The political subdivision shall have the power to acquire rights in real property, which include but are not limited to fee simple, easements, remainder, future interest, lease, license, restriction, or covenant of any sort, contractual interest or rights concerning the use of or power to transfer property, in order to protect and preserve open space benefits.

The Commonwealth's share of the cost of such development, land acquisition and study projects shall be paid by the State Treasurer on the audit and warrant of the Auditor General on the requisition of the Secretary of the Department of Community Affairs.

The Department of Community Affairs shall be empowered to promulgate rules and regulations, undertake studies and employ personnel and consultants and provide grants to political subdivisions to undertake studies as necessary in order to properly administer this act and to determine the recreation and park needs of political subdivisions and the advisability of granting State aid.

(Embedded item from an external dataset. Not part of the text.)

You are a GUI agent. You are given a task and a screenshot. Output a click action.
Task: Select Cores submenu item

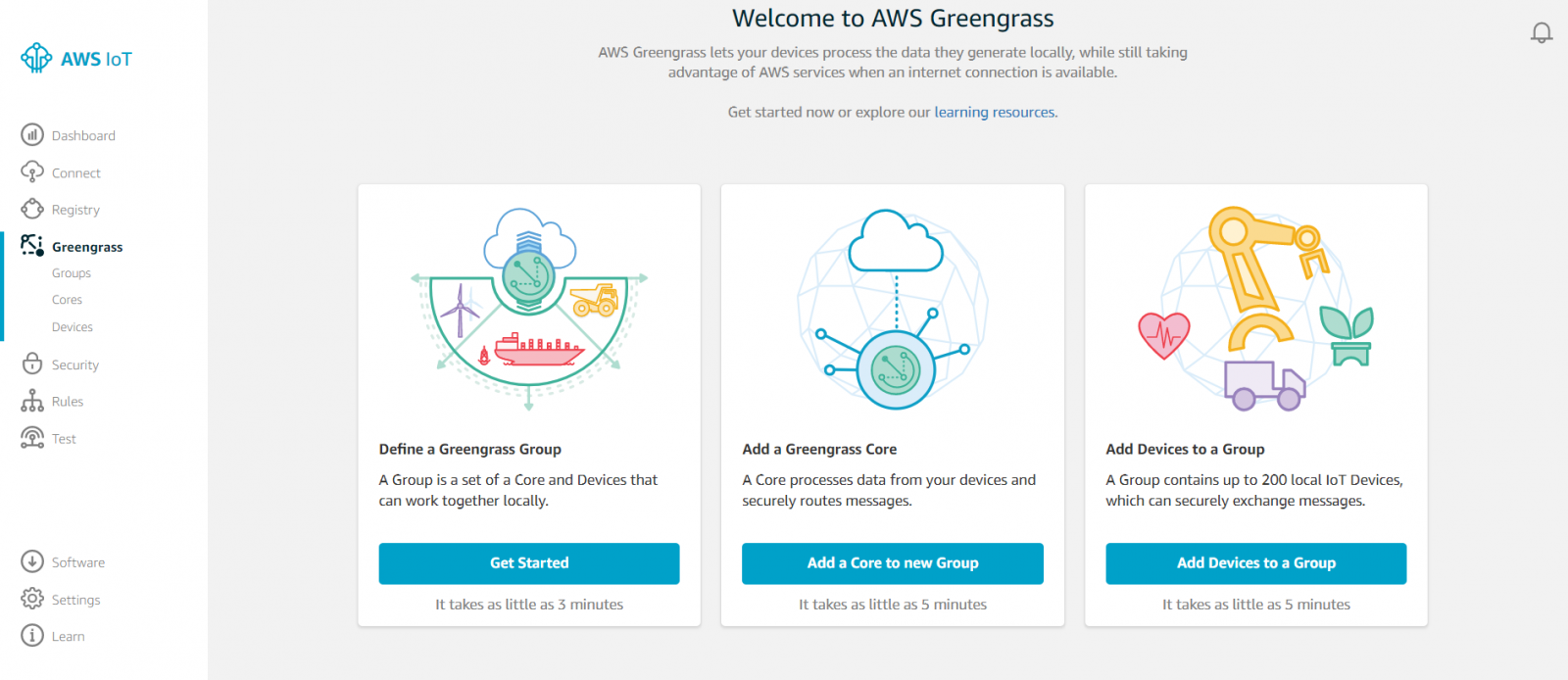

(c) The expenditure of moneys appropriated pursuant to the provisions of this section shall not exceed twenty percent of any particular appropriation or allocation during the period from the effective date of this act until June 30, 1969, nor shall any expenditures exceed twenty percent of any particular appropriation or allocation during any two year period subsequent to June 30, 1969.

32 P.S. § 5116

1968, Jan. 19, P.L. (1967) 996, § 16. Amended 1970, March 5, P.L. 142, No. 57, § 1; 1972, July 12, P.L. 857, No. 193, § 1, imd. effective; 1976, June 24, P.L. 427, No. 103, § 1, imd. effective; 1976, June 30, P.L. 474, No. 120, § 1, imd. effective; 1980, Oct. 10, P.L. 921, No. 158, § 1, imd. effective; 1982, Dec. 17, P.L. 1399, No. 322, § 1, imd. effective.